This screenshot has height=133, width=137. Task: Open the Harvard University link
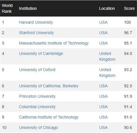click(36, 22)

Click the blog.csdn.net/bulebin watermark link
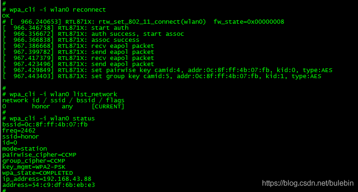click(x=308, y=183)
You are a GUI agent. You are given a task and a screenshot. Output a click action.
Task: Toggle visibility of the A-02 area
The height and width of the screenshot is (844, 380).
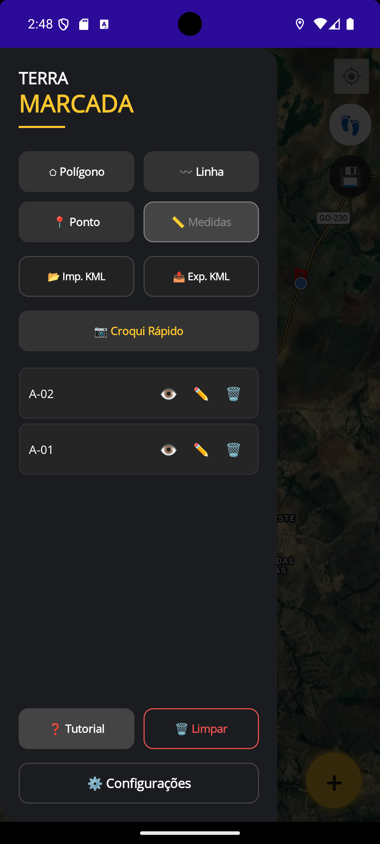pyautogui.click(x=168, y=394)
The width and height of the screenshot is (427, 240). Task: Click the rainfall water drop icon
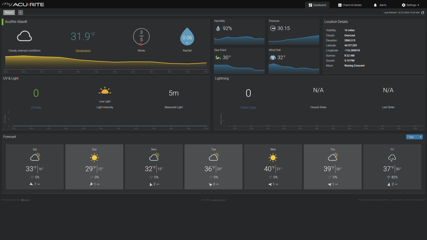click(x=187, y=37)
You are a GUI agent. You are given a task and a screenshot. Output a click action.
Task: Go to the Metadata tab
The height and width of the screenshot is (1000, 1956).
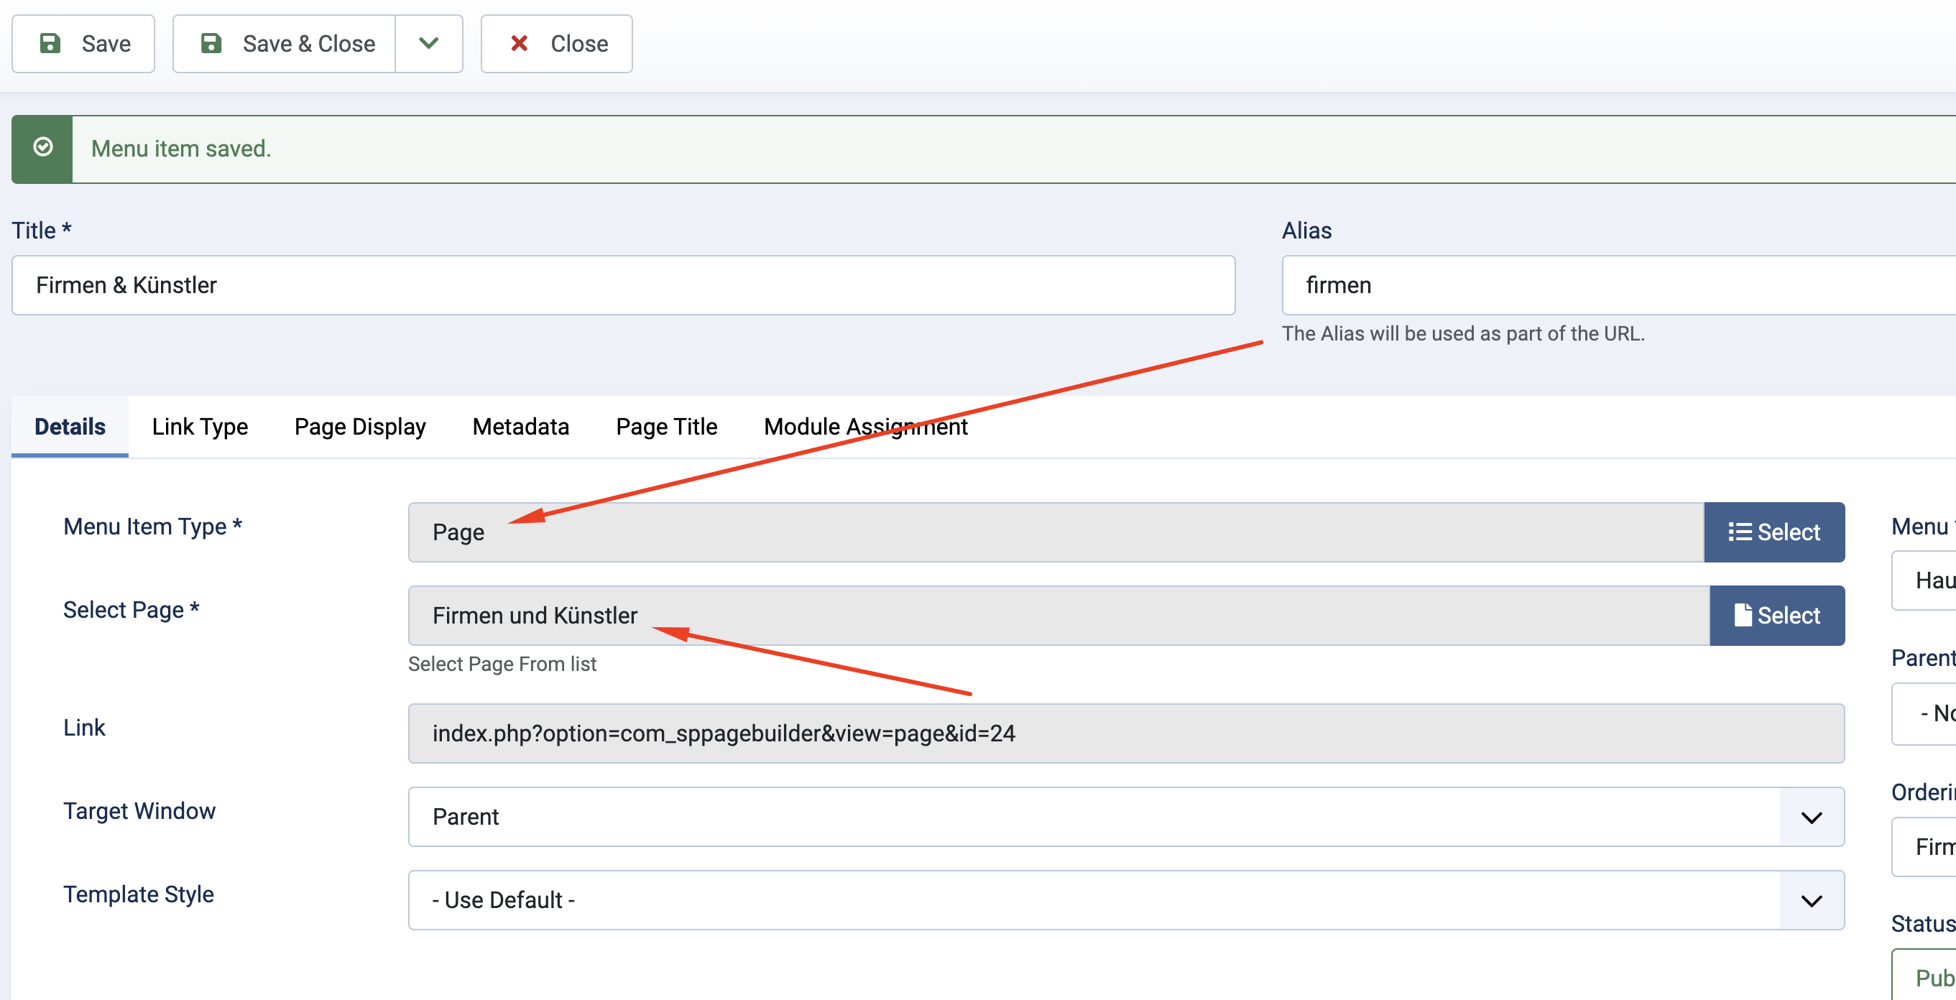point(520,427)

_Given request_. Reproduce all the items above, requests included, with each click coordinate in the answers rescaled by a factor of 1.55 and rounded to a whole number, halves going up. Leave every other number unchanged, and leave the pictures out.

_Finished answer_.
This screenshot has height=133, width=137. Task: Open the Harvard University link
click(56, 34)

Click the blog.csdn.net/bulebin watermark link
click(x=477, y=284)
You are a GUI agent. You are given a task and a screenshot. Output a click action.
Task: Toggle visibility of the A-02 area
The height and width of the screenshot is (844, 380).
pyautogui.click(x=260, y=611)
The width and height of the screenshot is (427, 240). Task: Click the rainfall water drop icon
click(x=290, y=57)
You are a GUI agent. You are given a task and a screenshot. Output a click action.
Task: Go to the Metadata tab
The height and width of the screenshot is (1000, 1956).
point(806,662)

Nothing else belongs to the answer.